Q: Does Medicare cover advanced lipid testing?
A: Standard lipid panels (CPT 80061) are covered. Advanced lipid testing (like LDL particle number) is usually considered not medically necessary for routine screening and is often denied by Medicare. It is typically only covered for specific, high-risk patients with documented medical necessity.
Q: My doctor wrote “R79.89” (Other specified abnormal findings of blood chemistry) for a lipid panel. Is that okay?

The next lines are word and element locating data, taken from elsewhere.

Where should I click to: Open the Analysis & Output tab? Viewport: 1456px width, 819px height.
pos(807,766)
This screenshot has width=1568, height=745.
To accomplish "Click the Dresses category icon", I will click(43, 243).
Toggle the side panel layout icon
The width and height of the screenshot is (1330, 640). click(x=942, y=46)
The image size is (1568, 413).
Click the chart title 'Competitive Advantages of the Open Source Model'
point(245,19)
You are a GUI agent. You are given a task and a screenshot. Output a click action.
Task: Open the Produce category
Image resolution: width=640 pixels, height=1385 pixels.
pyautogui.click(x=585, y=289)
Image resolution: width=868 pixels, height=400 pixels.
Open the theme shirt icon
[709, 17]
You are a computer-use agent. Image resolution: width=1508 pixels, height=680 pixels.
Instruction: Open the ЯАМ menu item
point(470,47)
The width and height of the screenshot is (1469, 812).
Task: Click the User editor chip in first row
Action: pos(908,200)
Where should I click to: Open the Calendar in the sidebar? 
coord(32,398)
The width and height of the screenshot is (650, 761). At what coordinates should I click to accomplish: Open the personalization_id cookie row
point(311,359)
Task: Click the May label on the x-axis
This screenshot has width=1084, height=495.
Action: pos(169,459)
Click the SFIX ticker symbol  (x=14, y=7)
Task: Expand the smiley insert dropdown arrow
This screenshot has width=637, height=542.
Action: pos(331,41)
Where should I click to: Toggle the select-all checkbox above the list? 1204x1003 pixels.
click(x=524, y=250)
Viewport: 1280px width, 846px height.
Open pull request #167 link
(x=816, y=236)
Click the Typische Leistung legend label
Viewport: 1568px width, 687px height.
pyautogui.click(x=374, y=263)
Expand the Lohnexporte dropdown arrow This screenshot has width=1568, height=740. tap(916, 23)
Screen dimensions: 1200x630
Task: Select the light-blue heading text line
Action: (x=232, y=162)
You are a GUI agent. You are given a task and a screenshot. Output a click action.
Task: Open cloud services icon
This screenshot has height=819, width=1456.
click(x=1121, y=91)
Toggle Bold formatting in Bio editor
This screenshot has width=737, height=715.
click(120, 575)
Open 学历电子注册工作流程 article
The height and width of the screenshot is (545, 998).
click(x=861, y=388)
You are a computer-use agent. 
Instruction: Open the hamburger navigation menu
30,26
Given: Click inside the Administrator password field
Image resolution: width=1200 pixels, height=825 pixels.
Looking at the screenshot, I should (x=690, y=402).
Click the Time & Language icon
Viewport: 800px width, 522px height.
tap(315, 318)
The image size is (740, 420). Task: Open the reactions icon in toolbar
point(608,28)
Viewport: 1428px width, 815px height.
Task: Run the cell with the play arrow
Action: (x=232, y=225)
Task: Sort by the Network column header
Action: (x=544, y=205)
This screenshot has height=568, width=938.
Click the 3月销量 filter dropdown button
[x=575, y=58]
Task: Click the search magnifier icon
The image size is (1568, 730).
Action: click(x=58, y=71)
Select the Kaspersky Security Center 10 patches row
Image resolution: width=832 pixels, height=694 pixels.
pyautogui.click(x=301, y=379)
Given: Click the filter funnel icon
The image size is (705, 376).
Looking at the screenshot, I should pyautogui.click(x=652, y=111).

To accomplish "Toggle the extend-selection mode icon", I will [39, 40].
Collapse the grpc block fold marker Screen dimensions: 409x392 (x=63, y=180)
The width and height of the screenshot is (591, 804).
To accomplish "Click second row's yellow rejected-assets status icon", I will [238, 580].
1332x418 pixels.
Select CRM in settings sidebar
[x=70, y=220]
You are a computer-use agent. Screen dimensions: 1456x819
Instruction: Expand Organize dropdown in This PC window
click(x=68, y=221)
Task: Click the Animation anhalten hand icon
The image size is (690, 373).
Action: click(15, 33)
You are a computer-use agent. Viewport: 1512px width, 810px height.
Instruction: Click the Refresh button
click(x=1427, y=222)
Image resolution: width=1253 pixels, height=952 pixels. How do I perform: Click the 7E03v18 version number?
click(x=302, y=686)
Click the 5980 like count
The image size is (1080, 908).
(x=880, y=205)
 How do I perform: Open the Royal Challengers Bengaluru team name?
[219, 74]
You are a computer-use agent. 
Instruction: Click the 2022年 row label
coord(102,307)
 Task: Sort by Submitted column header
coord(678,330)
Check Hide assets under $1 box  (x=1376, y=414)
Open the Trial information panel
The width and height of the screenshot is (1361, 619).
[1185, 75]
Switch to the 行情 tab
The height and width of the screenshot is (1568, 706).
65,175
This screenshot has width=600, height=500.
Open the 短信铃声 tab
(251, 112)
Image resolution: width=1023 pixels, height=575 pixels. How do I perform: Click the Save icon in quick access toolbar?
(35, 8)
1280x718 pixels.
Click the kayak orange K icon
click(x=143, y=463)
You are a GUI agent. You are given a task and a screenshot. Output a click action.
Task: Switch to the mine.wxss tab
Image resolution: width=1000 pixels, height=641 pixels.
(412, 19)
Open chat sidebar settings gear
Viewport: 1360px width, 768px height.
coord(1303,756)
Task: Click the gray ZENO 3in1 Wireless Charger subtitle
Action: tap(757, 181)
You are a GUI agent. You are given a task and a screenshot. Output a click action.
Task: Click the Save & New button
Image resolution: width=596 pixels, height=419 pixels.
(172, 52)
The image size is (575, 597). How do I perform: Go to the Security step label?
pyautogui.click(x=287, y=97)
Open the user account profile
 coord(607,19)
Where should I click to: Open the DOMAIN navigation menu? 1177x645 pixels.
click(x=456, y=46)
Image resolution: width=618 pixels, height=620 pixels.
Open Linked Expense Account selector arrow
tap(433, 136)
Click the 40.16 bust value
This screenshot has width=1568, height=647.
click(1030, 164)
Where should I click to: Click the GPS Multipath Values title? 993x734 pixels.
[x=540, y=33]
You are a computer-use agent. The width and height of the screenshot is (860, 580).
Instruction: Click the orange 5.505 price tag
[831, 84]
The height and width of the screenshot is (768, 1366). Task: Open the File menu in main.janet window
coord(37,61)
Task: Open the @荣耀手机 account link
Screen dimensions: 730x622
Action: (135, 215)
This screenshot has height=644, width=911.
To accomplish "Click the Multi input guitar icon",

A: R79.89 is a “symptom” or “finding” code. It can be used if you are confirming an abnormal result found incidentally. However, it is not the best code for an initial screening or for managing a known condition. For standard purposes, stick to Z13.220 for screening and the E78 codes for diagnoses.
Conclusion
In summary, successful billing for cholesterol testing under Medicare hinges on understanding the distinction between prevention and treatment. The ICD-10 code for lipid panel Medicare claims is most commonly Z13.220 for routine screening once every five years. However, for patients actively managing a condition, the code shifts to the E78 series (such as E78.2 or E78.00), which reflects an active diagnosis and justifies more frequent monitoring. Always ensure your coding accurately reflects the patient’s medical record to support medical necessity.
Disclaimer
The information provided in this article is for general informational purposes only and does not constitute legal, billing, or medical advice. Coding and coverage guidelines are subject to change. While we strive to keep the information accurate and up-to-date, readers should consult with qualified professionals and review the official guidelines from the Centers for Medicare & Medicaid Services (CMS) and the American Medical Association (AMA) for the most current policies.